**** Texte cité ****
« Mon paroissien », Rémy de Gourmont ,
Revue du département de la Manche, janvier 1959, pp. 42-44


« Mon paroissien »

Rémy de Gourmont

A la fin de septembre 1929, je fus nommé curé du Mesnil-Villeman dans le canton de Gavray. Quelques jours plus tard, je reçus une lettre de Louis Beuve qui m'avait soutenu de sa bienveillante amitié pendant les deux années de mon vicariat à Notre-Dame de Saint-Lô :

« Cher Monsieur l'Abbé, vous êtes le curé de Rémy de Gourmont ».

J'en savais assez pour ne plus compter ce paroissien illustre parmi les vivants et je n'eus pas de peine à réaliser, dès ma première visite, la place que tenait encore dans les souvenirs la famille de Gourmont : M. et Mme Auguste de Gourmont, Rémy, les jumeaux Joseph et Henri, Mlle Marie et M. André.

Rémy était né à Basoches-en-Houlme, dans l'Orne, en 1858, ancien élève du Lycée de Coutances ; les autres fils, nés au Mesnil-Villeman, anciens élèves du Collège diocésain de Saint-Lô. On conservait encore à l'école communale la table qui avait servi aux jumeaux.

Leur domaine n'existait plus. Le manoir lui-même ne leur appartenait plus. Seule, au cimetière, se détachait dans sa noble simplicité la pierre tombale de Mme de Gourmont, née Mathilde de Montfort, une petite nièce de Malherbe.

J'en étais là quand, le 23 octobre, je reçus du « 15, rue des Images, à Saint-Lô », une lettre, à l'écriture bien caractérisée, qui m'apportait un véritable dossier sur mon paroissien... d'autrefois.

« J'ai jeté, ces matins derniers, un coup d'œil sur les livres et coupures que je possède, intéressant Rémy de Gourmont. J'ai copié çà et là, des notes et pris quelques extraits qui pourront vous intéresser au point de vue de l'église et du château et aider à votre acclimatation ».

Après avoir été installé par le vénérable doyen de Gavray, je l'étais donc définitivement par Louis Beuve.
****
#### Consignes
a) Réécrivez sous forme de liste le paragraphe du texte cité qui commence par « Rémy était né à Basoches-en-Houlme », en gardant ses faits principaux.
b) Transcrivez sans rien changer le passage du texte cité qui commence aux mots « J'en étais là » et s'arrête après « par Louis Beuve. ».
**** Lignes affichées ****
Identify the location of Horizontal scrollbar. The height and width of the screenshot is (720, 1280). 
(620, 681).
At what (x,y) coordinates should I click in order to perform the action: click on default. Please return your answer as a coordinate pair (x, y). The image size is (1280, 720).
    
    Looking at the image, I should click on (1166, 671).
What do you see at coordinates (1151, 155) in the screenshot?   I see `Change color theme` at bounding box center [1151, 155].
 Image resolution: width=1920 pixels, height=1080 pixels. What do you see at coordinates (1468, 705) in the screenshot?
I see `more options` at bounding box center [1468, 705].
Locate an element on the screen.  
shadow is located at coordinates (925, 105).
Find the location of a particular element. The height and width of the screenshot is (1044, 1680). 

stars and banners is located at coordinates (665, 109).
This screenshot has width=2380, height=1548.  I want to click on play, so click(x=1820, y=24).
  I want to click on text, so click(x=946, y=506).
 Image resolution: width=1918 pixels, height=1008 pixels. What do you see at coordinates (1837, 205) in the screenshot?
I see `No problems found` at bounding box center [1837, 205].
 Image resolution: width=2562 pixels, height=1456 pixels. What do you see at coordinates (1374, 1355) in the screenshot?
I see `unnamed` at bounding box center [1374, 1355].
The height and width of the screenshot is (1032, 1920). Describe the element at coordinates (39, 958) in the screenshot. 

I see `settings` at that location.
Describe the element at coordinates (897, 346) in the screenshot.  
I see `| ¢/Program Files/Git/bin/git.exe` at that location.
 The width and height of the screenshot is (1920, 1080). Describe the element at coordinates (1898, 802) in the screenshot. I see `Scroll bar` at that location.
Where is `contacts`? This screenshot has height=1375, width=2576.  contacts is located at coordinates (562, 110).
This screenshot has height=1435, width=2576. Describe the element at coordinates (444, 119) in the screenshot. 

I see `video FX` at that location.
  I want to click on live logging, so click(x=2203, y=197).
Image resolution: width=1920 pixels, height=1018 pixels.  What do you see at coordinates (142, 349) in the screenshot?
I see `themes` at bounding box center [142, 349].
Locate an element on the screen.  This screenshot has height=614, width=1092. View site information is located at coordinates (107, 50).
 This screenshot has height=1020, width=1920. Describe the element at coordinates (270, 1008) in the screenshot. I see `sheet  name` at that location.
****
#### Corrigés
a)
- Rémy : né en 1858 à Basoches-en-Houlme, dans l'Orne ; ancien élève du Lycée de Coutances.
- Les autres fils : nés au Mesnil-Villeman ; anciens élèves du Collège diocésain de Saint-Lô.
- L'école communale conservait encore la table des jumeaux.

b)
J'en étais là quand, le 23 octobre, je reçus du « 15, rue des Images, à Saint-Lô », une lettre, à l'écriture bien caractérisée, qui m'apportait un véritable dossier sur mon paroissien... d'autrefois.

« J'ai jeté, ces matins derniers, un coup d'œil sur les livres et coupures que je possède, intéressant Rémy de Gourmont. J'ai copié çà et là, des notes et pris quelques extraits qui pourront vous intéresser au point de vue de l'église et du château et aider à votre acclimatation ».

Après avoir été installé par le vénérable doyen de Gavray, je l'étais donc définitivement par Louis Beuve.